## WORK REQUEST
Below, find the line containing "This screenshot has height=334, width=442." and the line containing "Image resolution: width=716"; reproduce exactly those two and every line between them, omitting pictures.

## RECORD SET
═══
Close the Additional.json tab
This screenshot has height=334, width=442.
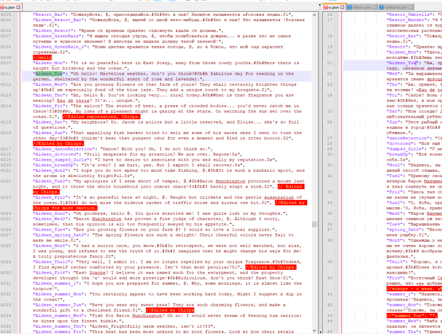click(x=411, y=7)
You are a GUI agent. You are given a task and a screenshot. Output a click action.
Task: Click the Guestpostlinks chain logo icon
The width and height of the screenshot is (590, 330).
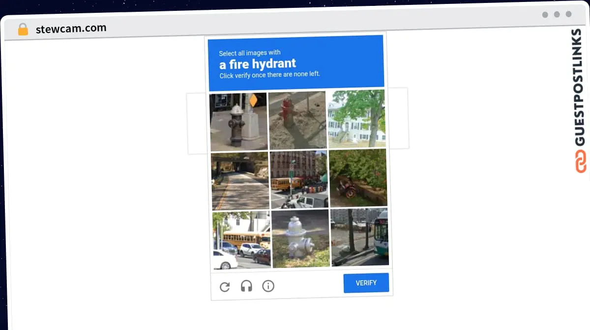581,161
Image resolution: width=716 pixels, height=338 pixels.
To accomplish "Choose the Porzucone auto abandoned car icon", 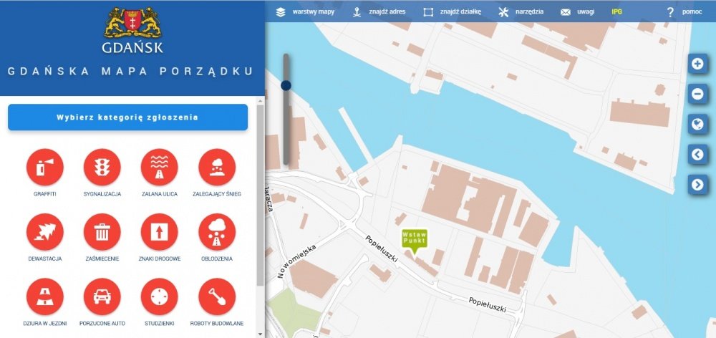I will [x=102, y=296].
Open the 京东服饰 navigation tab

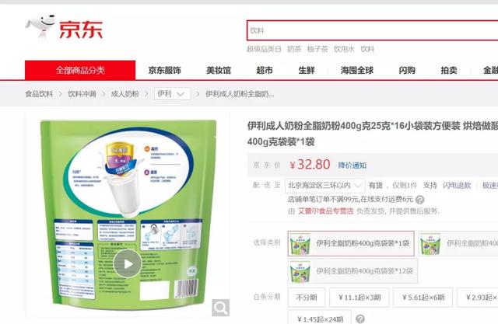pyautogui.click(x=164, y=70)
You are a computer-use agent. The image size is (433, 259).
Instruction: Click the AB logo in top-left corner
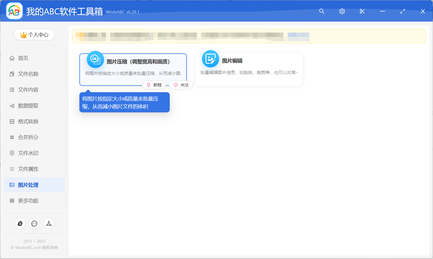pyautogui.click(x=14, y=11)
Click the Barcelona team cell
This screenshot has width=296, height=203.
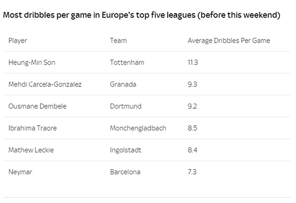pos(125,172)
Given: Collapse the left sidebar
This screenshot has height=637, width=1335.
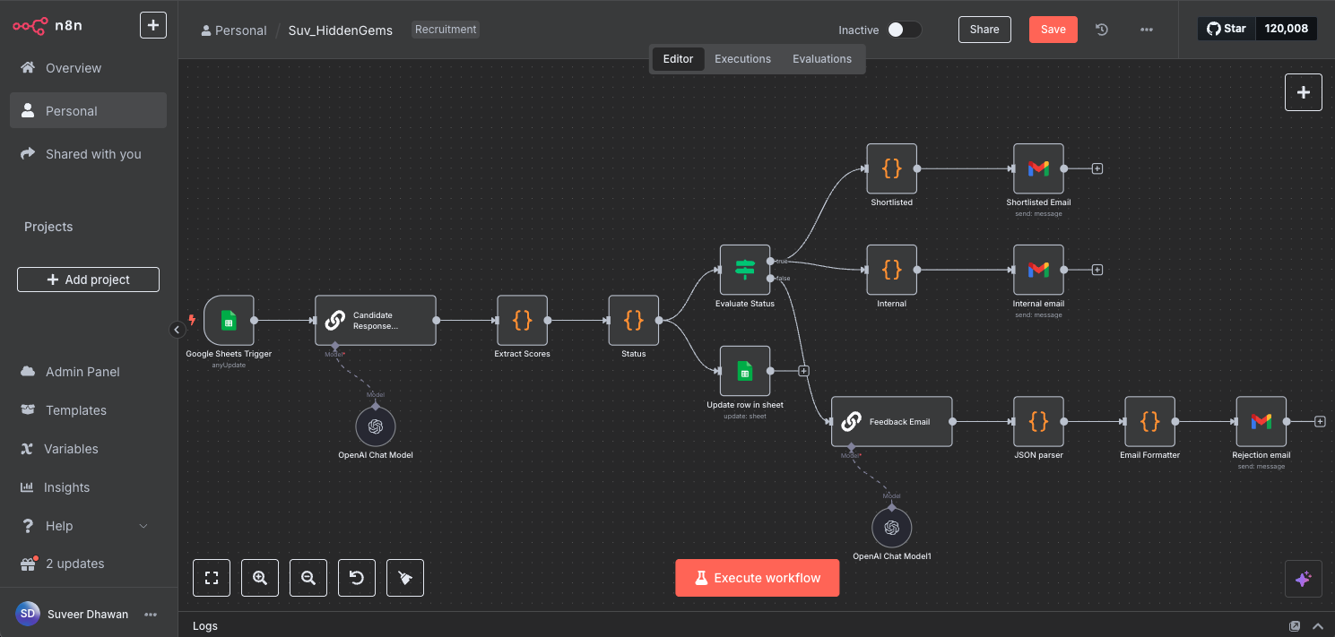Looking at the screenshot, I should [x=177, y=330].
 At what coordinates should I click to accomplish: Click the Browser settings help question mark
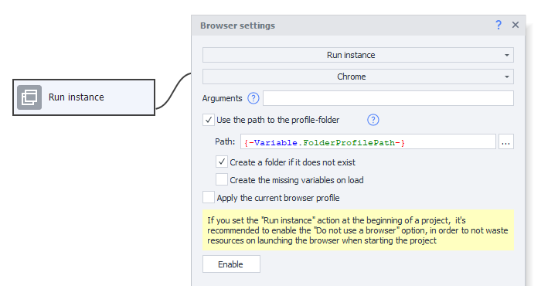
═══
## EXPECTED ANSWER
This screenshot has height=334, width=442.
click(x=411, y=7)
You are a GUI agent. You are given a task and a screenshot. Output a click action.
Task: Click the Guestpostlinks chain logo icon
The width and height of the screenshot is (590, 330).
581,161
Image resolution: width=716 pixels, height=338 pixels.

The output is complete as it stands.